This is a new periodic feature of the Intelligence Report that highlights publications focusing on the future as we think about what will be needed in the recovery phase of this pandemic and the changes to our health care system and society that will be catalyzed by Covid-19.
Title: Preparing for a responsible lockdown exit strategy
Authors: Marius Gilbert, Mathias Dewatripont, Eric Muraille, Jean-Philippe Platteau & Michel Goldman
Publisher: Nature Medicine
Publication Date: 14 April 2020
1. Social distancing measures should be maintained to reduce the overall transmission up to a point at which hospitals can cope with the resultant much lower number of patients.
2. Diagnostic capacity needs to be massively upscaled both for detection of the virus and for the identification of immune people.
3. The human power, procedures, and logistics needed to implement systematic tests and contact tracing at scale need to be put in place.
With data in hand, the authors propose that while at first only immunized but virus-free people may go back to their normal lives, when the pandemic subsides, gradually younger people (with age being a key risk factor) who are virus free but not immunized may be considered too. Priority for testing such low-risk people should be given to those operating in sectors considered essential. Such an approach would slowly build up ‘herd immunity’, which could reduce the intensity of future waves of the pandemic. Until a cure or vaccine is announced, the goal should be for everyone to eventually rejoin their normal lives and thereby avoid the stigma of two ‘types’ of citizens: those who are immunized and risk free, and those who are not.
Title: COVID 19 and the Long Road to Herd Immunity
Publisher: HUB. Johns Hopkins University.
Publication Date: 30 April 2020
Key Takeaways: Herd immunity is still a long way away but may be achievable by: 1) a large proportion of the population either gets infected or gets a protective vaccine. The threshold is likely > 70% of the population need to be immune. There are a few ways that might be achieved. This can be achieved by multiple strategies--at one end of the spectrum is allowing widespread infection to occur over a short period of time with a high impact to the healthcare sector and with potentially higher death rates, or on the other end using a measured approach that protects those at most risk while allowing community immunity to grow non-explosively.

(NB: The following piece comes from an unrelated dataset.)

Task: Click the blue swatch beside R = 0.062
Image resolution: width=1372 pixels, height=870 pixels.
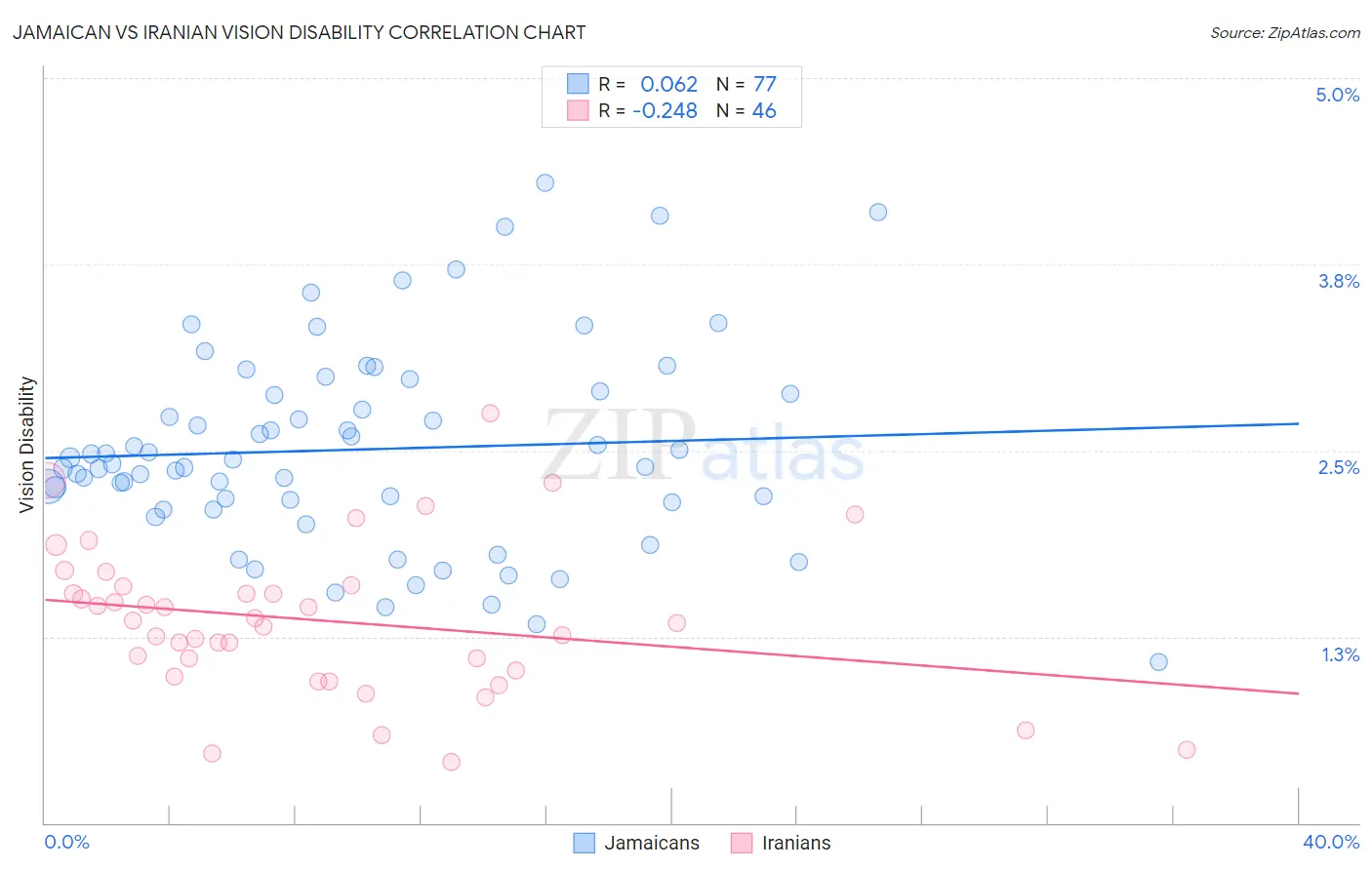Action: click(x=578, y=84)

Title: The Ethics of COVID-19 Immunity-Based Licenses (“Immunity Passports”)
Authors: Govind Persad, JD; Ezekiel J. Emanuel, MD
Publication Date: 6 May 2020
Key Takeaway: As mentioned earlier in the report, the potential for splitting society into two cohorts (immune vs. non-immune) has significant ramifications. This article discusses the use of immunity-based licenses (certificates) that will allow COVID immune individuals to regain some liberty without compromising those who have not been infected. The article presents the arguments for and against this move and summarizes that the passports do “not violate equal treatment because the factors used to grant a license are not (editor’s comment: should not be) discriminatory, like race or religion, but instead grounded in relevant evidence.”
Title: Projecting the transmission dynamics of SARS-CoV-2 through the postpandemic period
Authors: SM Kissler, C Tedijanto, E Goldstein, et al.
Publication Date:14 Apr 2020
Key Takeaway: Even in the event of apparent elimination, SARS-CoV-2 surveillance should be maintained since a resurgence in contagion could be possible as late as 2024.
Title: From Mitigation to Containment of the COVID-19 Pandemic: Putting the SARS-CoV-2 Genie Back in the Bottle
Authors: Walensky RP, del Rio C.
Publication Date: 17 April 2020
Key Takeaway: Before reopening, the U.S. must ensure that this period will end with a course-corrected public health strategy that promises widespread testing, resources for those affected, and a profound appreciation for an impressive, inspired, and tireless health care workforce that helped the US deal with this pandemic.